Susanna Porter, my editor at Random House, is top-notch. I trust her instincts. I thank her for making this book much stronger than it was in its fledgling form. If only every new author could be so lucky. Her assistant, Johanna Bowman, was a great help every step along the way as well.
Kirsty Dunseath, my editor at Weidenfeld & Nicolson in the UK, was a pleasure to work with. I was encouraged by her enthusiasm and greatly appreciated her editorial expertise.
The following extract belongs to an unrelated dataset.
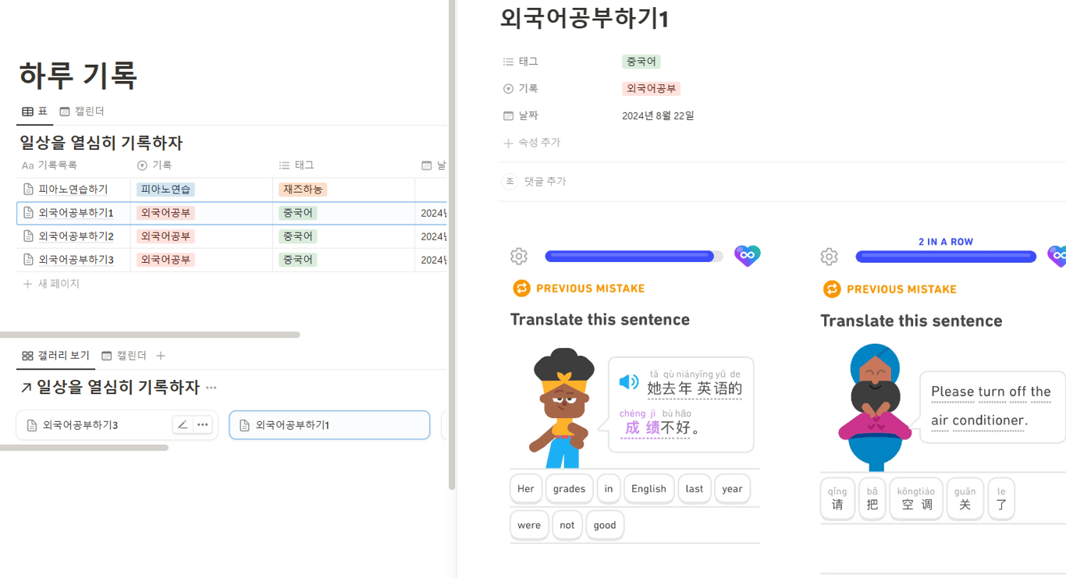Switch to the 갤러리 보기 tab
This screenshot has width=1066, height=578.
pyautogui.click(x=55, y=355)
I thank Chris Philips, at the American Association of Neurological Surgeons, for her prompt and friendly responses to my questions about neurosurgery census data.
I give my appreciation to my neurosurgery partner, Zoher Ghogawala, for being such an outstanding partner, and I thank him in advance for covering any time I spend away for this book.
Many thanks to my in-laws, Russ and Emily Firlik, for their enthusiasm, curiosity, and encouragement along the way.
Tremendous gratitude, of course, goes to my entire wonderful Schreiber family: my parents, Hal and Helen, and my siblings, Ingrid, Richard, and Elizabeth. I thank my family for all their support, always. I’m a lucky kid!
And for Andy, for everything, ever since the day we met.